In case of dyskinesia: Try to discontinue selegiline or rasagiline if the drug is used. These drugs may worsen dyskinesia. Try to reduce or discontinue a dopamine agonist. These drugs may worsen dyskinesia when dopamine agonists are used together with levodopa. Try to discontinue istradefylline, which may aggravate dyskinesia. Try to decrease or discontinue COMT inhibitors. The incidence of dyskinesia is higher in those who were treated levodopa/carbidopa + entacapone that levodopa/carbidopa + placebo46. If all procedures fail to control dyskinesia, reduce the individual dose of levodopa and increase the number of dosages in a day.
In case of hallucination: Decrease individual dose of levodopa/carbidopa and increase the number of dosages in a day. Decrease or stop medication other than levodopa/carbidopa. One may add quetiapine 25 to 150 mg two or three times daily, donepezil 5 -10 mg a day, or both.
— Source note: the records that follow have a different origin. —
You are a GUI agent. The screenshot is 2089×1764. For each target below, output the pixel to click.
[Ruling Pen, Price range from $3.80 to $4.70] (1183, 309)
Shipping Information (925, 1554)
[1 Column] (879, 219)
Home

In case of freezing: Freeing tends to occur during the off period. Try to keep on as possible. Freezing tends to occur on the corner of the home and changing the position in the bathroom. Instruct the patients to walk on the heels with arms swing lightly, and to raise their heads. Freezing may also occur when she or he is engaged in drying the washing in the sun or to carrying a tray to bring food. In such occasions, nerve impulses going to the lower extremities become weak. Then, freezing or fall sets in. Patients with PD should be instructed that no drug will help freezing and freezing should be avoided by their own mind.
With the meticulous management of levodopa, majority of the patients with PD are managed medically for a long period. Newer treatments such as the gene therapy, DBS, MRI-guided focused ultrasound, and IPX066 are at times good for PD patients. But usually, they do not want surgery or any devices to be put on their bodies.